§ MATERIAL FOR THE TASK:

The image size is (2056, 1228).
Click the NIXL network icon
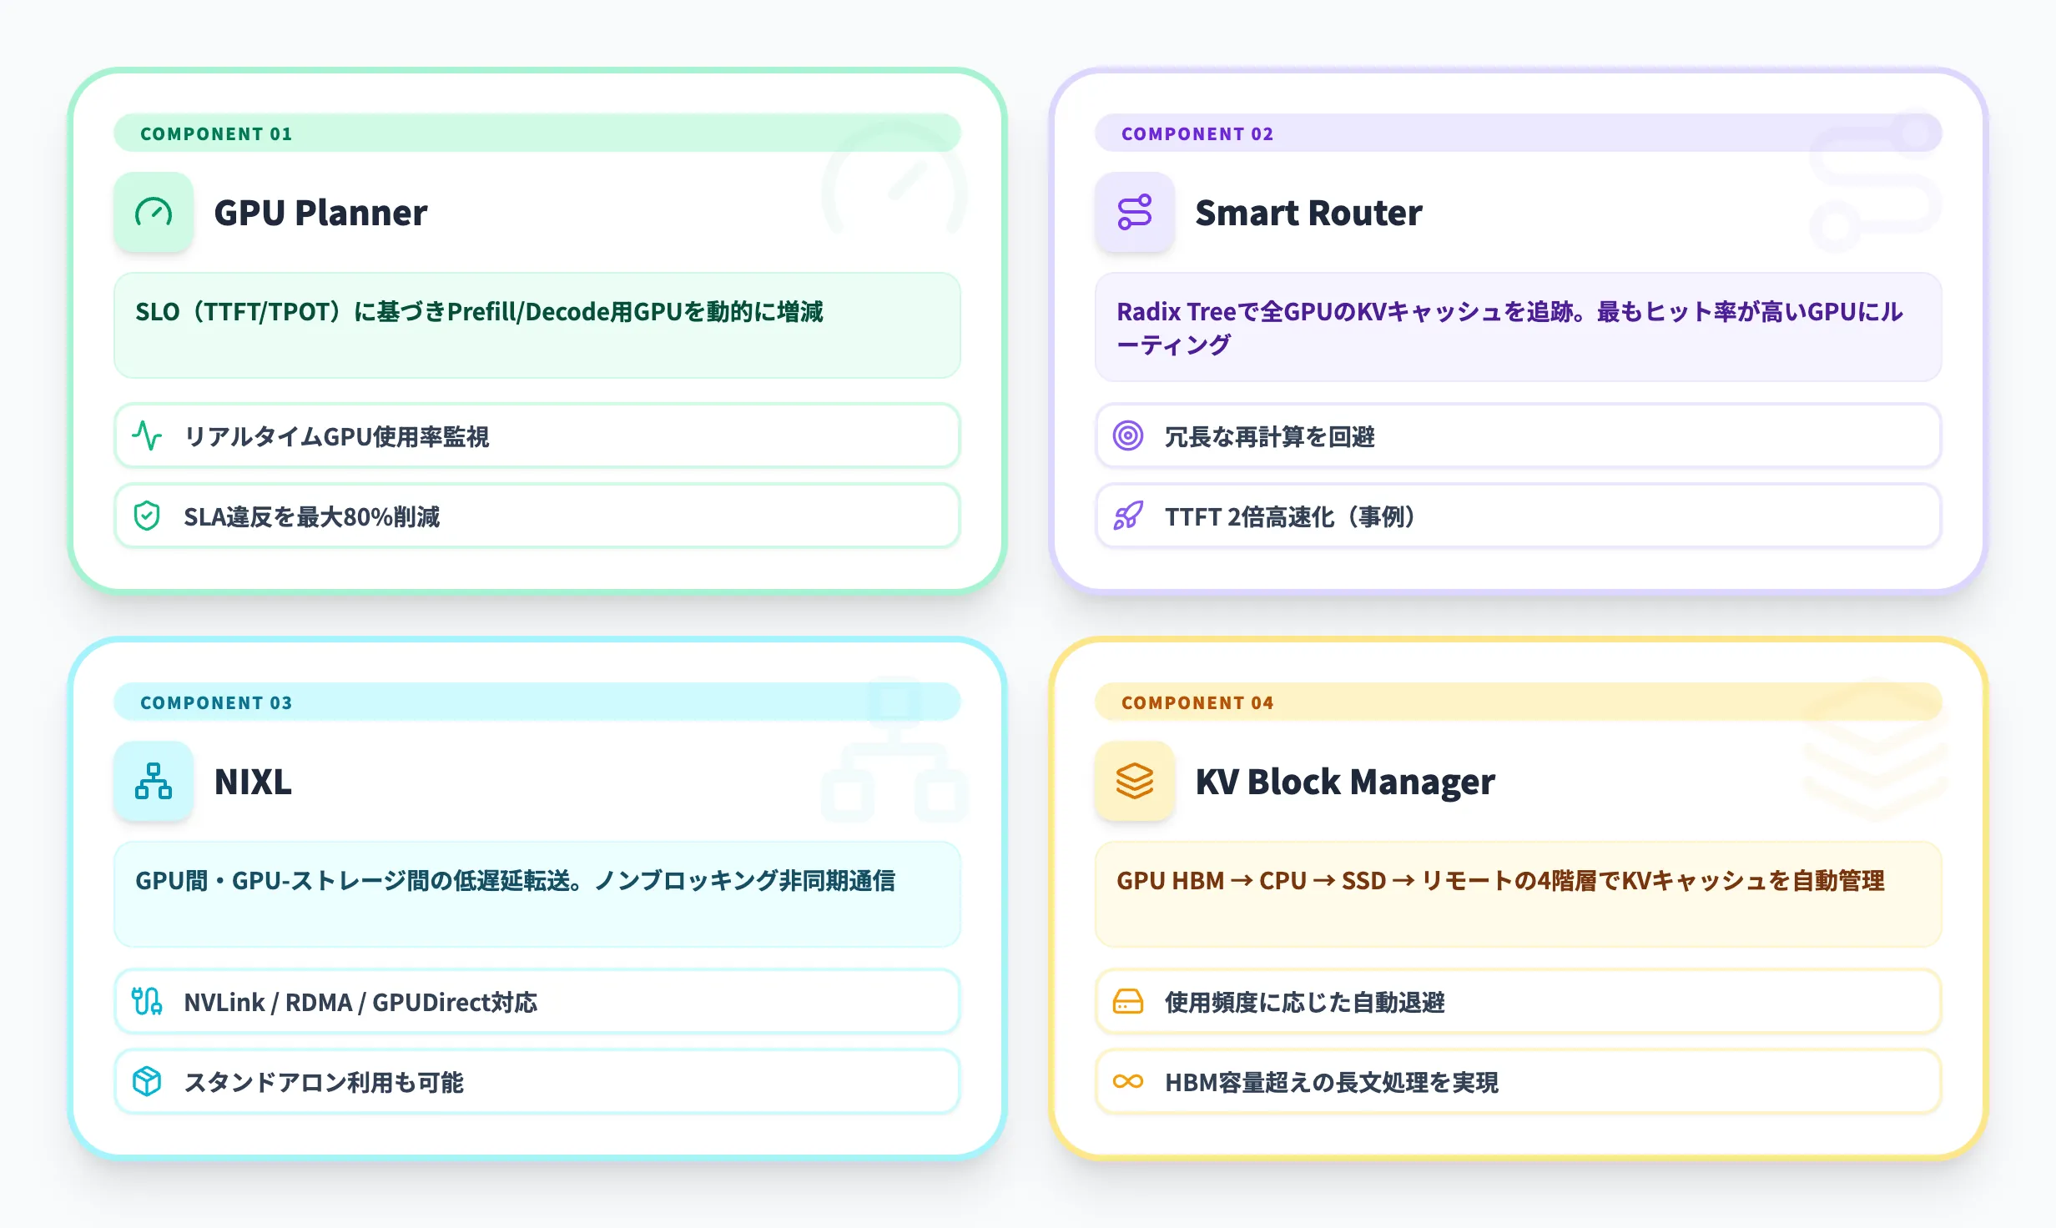tap(154, 782)
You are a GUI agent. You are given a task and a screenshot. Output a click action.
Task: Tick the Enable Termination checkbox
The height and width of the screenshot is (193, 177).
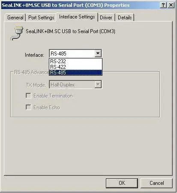[28, 96]
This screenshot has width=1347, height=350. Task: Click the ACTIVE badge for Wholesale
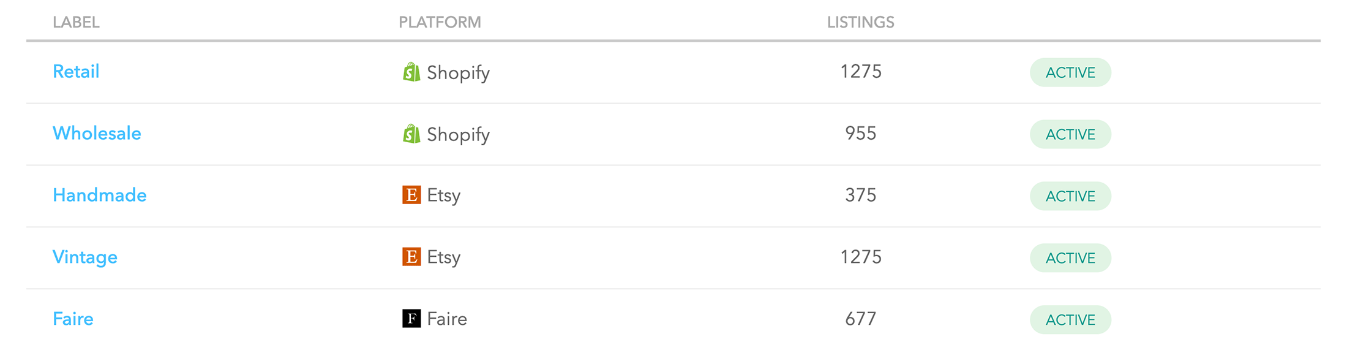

§ AIM OF THE TASK: Reproduce the lines above word for word, leaving out the pictures.

§ REPLY TO THE TASK:
The image size is (2056, 1228).
Click the NIXL network icon
tap(154, 782)
You are a GUI agent. You are given a task and a screenshot. Output a click action.
Task: Tick the Enable Termination checkbox
The height and width of the screenshot is (193, 177).
[28, 96]
This screenshot has width=1347, height=350. Task: Click the ACTIVE badge for Wholesale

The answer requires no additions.